Dietary polyunsaturated fatty acids (ω-3 PUFAs) are associated with reduced coronary heart disease (CHD) risk. To define mechanisms, we investigated the vasoactive properties of these fatty acids in a rat model of hypercholesterolaemia (HC) and balloon arterial injury. Mature Wistar Kyoto (WKY) rats were fed a control (C), HC-inducing diet or a HC diet after aortic balloon injury (HC+EI) for 3 weeks. Serum cholesterol (mg/dL) was increased in HC (793±31) and HC+EI (857±36) as compared to C (85±3, p≤0.001).
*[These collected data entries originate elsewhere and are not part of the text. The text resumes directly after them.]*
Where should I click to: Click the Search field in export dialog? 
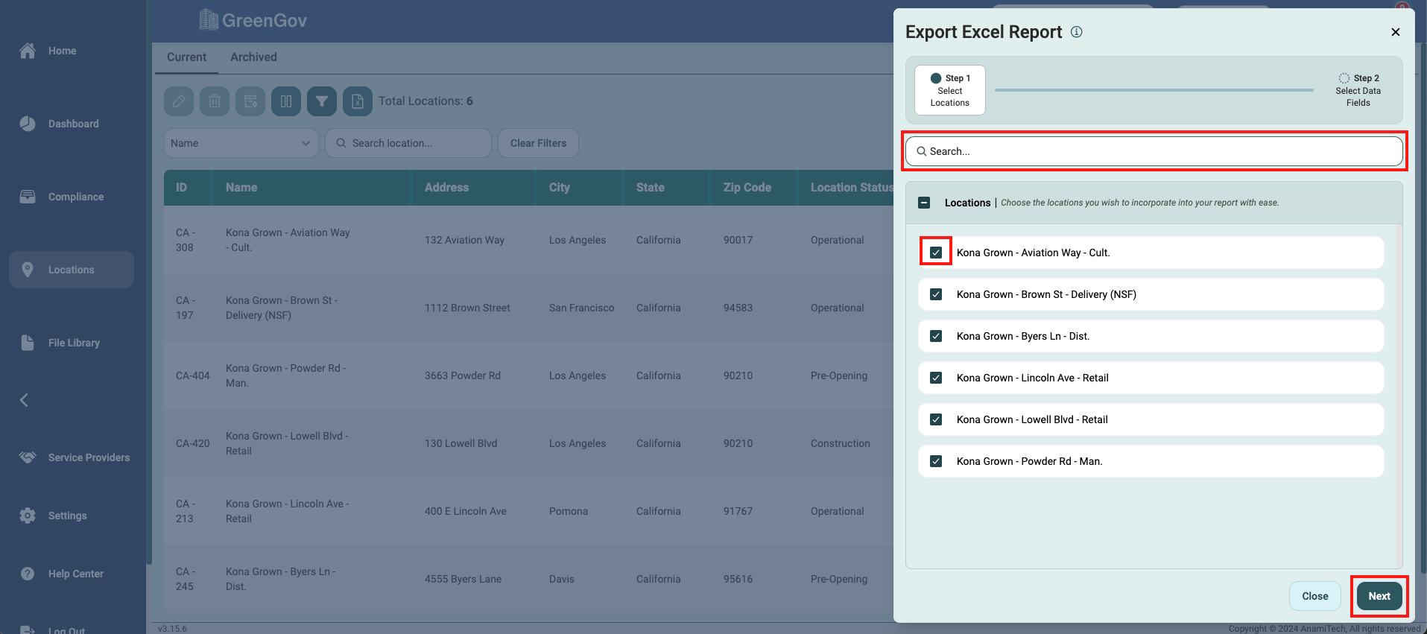pyautogui.click(x=1154, y=151)
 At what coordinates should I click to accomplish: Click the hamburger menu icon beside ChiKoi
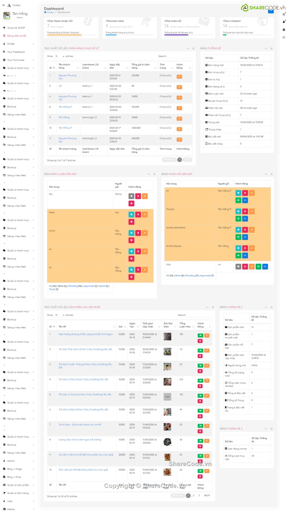[4, 5]
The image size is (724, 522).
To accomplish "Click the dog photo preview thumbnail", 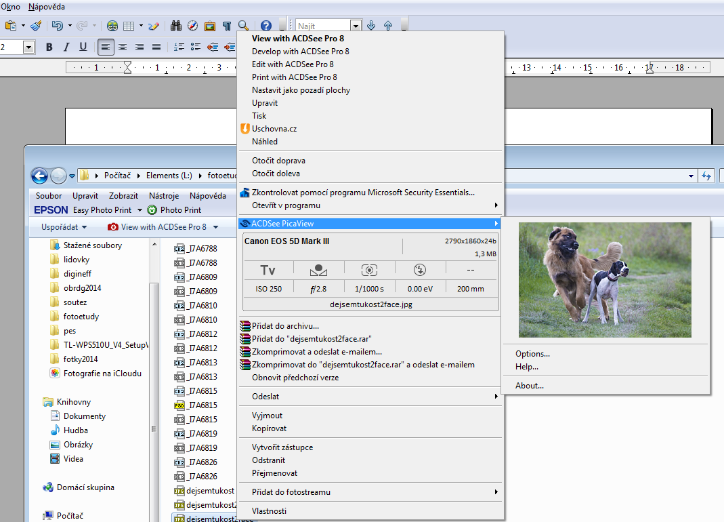I will [605, 281].
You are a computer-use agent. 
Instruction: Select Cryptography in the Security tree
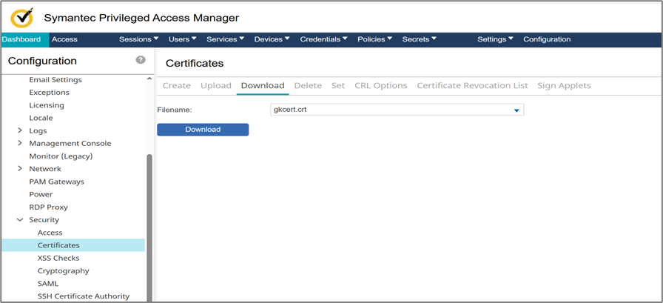point(63,271)
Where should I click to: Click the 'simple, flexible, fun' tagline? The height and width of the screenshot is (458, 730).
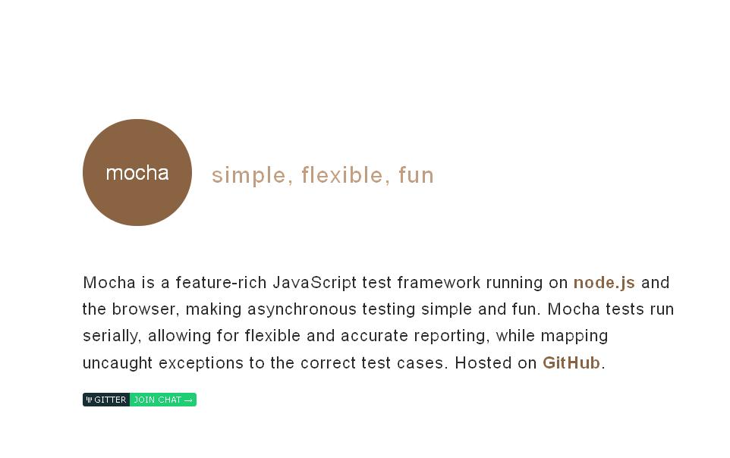[323, 175]
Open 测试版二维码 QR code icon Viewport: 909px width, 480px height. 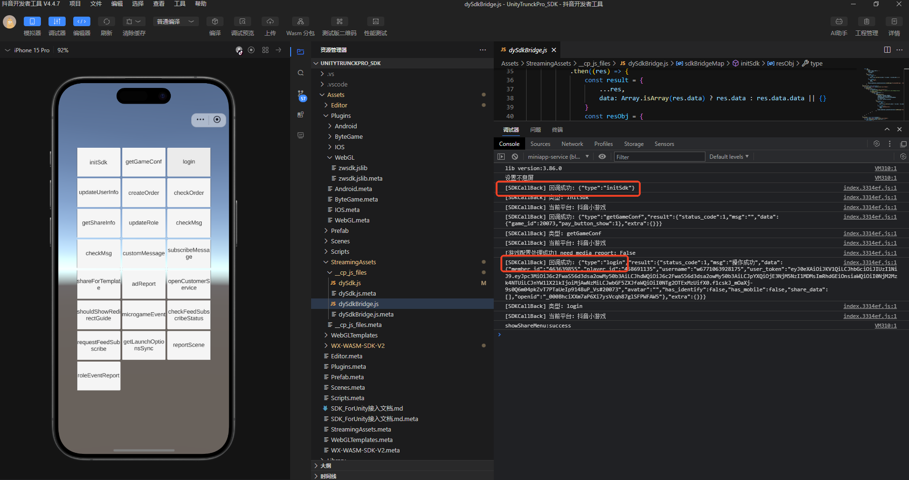coord(339,22)
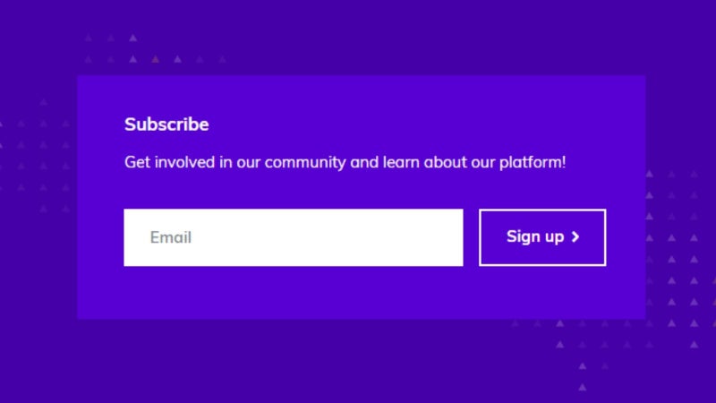The height and width of the screenshot is (403, 716).
Task: Click the 'Sign up' label text
Action: point(535,236)
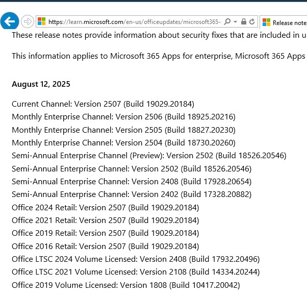Screen dimensions: 307x296
Task: Open Monthly Enterprise Channel Version 2505 link
Action: point(123,130)
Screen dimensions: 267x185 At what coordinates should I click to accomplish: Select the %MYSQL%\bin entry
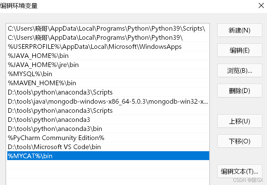pyautogui.click(x=108, y=74)
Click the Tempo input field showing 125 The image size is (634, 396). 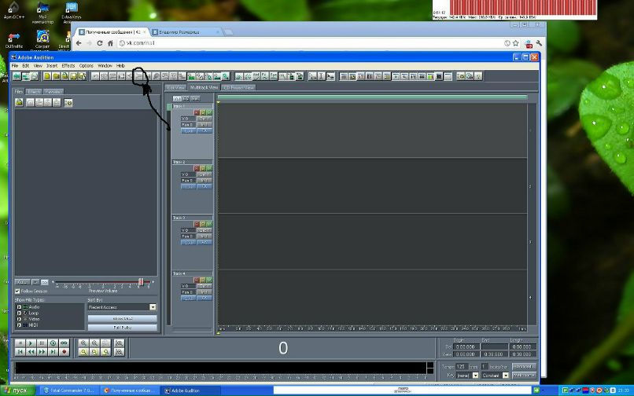click(x=461, y=367)
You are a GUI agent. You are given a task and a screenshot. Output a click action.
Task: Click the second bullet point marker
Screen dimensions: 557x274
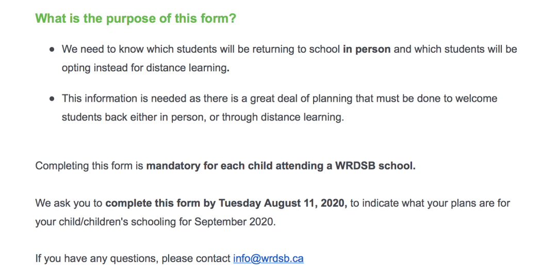pos(52,99)
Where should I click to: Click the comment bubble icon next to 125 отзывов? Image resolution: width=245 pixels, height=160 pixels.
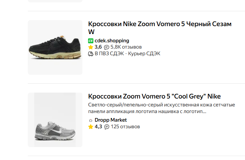107,127

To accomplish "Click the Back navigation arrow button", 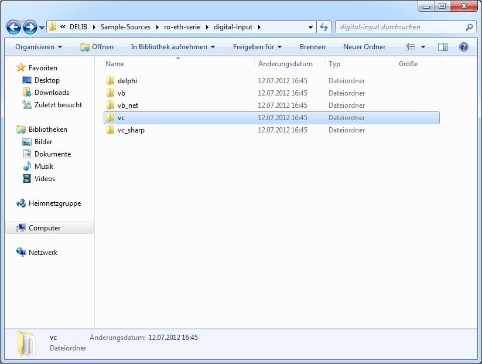I will pyautogui.click(x=14, y=27).
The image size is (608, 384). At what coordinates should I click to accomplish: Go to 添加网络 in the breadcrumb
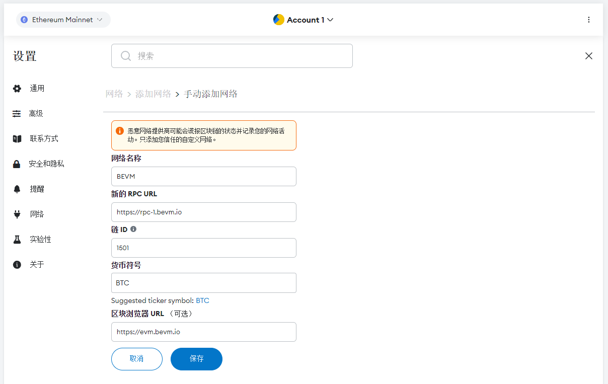153,94
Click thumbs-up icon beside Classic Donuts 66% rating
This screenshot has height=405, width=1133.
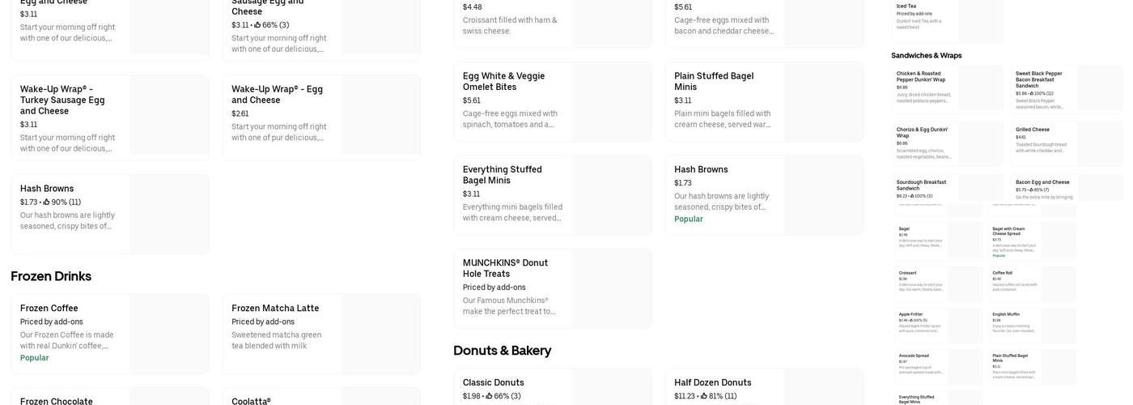coord(490,397)
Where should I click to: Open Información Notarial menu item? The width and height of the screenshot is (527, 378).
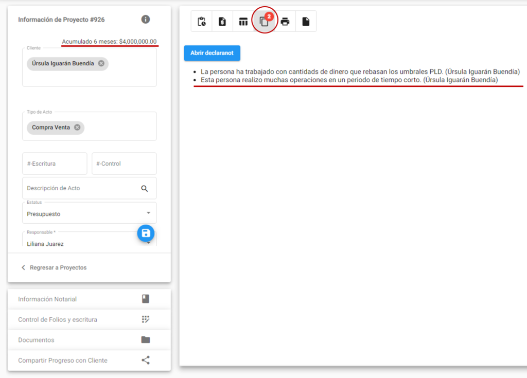point(89,299)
Cumulative concentration-response curves to norepinephrine (NE, 10⁻⁹ to 10⁻⁵ mol/L) followed by docosahexaenoic (DHA) or eicosapentaenoic (EPA) (1 to 100 μmol/L) were generated in isolated aortic rings (intact and de-endothelialised, E-). Overall, contractions to NE (10⁻⁹ to 10⁻⁵ mol/L) in intact rings were diminished in HC and HC+EI groups than were apparent in the C group (p≤0.001). De-endothelialised rings exhibited much greater NE contractile responses as compared to intact rings from each of the 3 groups. Endothelium-dependent relaxations to acetylcholine (10⁻⁷ to 10⁻⁴ mol/L) were significantly decreased in the HC+EI group. Relaxant responses to the ω-3 PUFAs, DHA and EPA (1–100 μmol/L) were similar in intact rings, but enhanced in E- rings among the 3 groups. De-endothelialised ring responses were −8.6 to −35.5% (C), −8.4 to −30.5% (HC), −7.8 to −25.6% (HC+EI) to DHA (1–100 μmol/L) and −6.8 to −339% (C), −4.8 to =t-40.8% (HC), −8.9 to −34.6% (HC+EI) to EPA (1–100 μmol/L). In areas of aortic intimal hyperplasia, lipid deposition quantified spectrophotometrically using oil red O (ORO) was greater in HC+EI (0.539 μmol ORO/mm² aortic tissue, p<0.001) as compared to C (0.292) and HC (0.315) groups. We conclude that (1) aortic contractile properties to NE are altered in rats with HC and HC+EI, (2) dietary HC after aortic injury leads to intimal hyperplasia/lipid deposition and impaired endothelium-dependent relaxations in WKY rats, and (3) ω-3 PUFAs have vasorelaxant properties in HC and HC+EI rat aorta. These properties may be beneficial in CHD.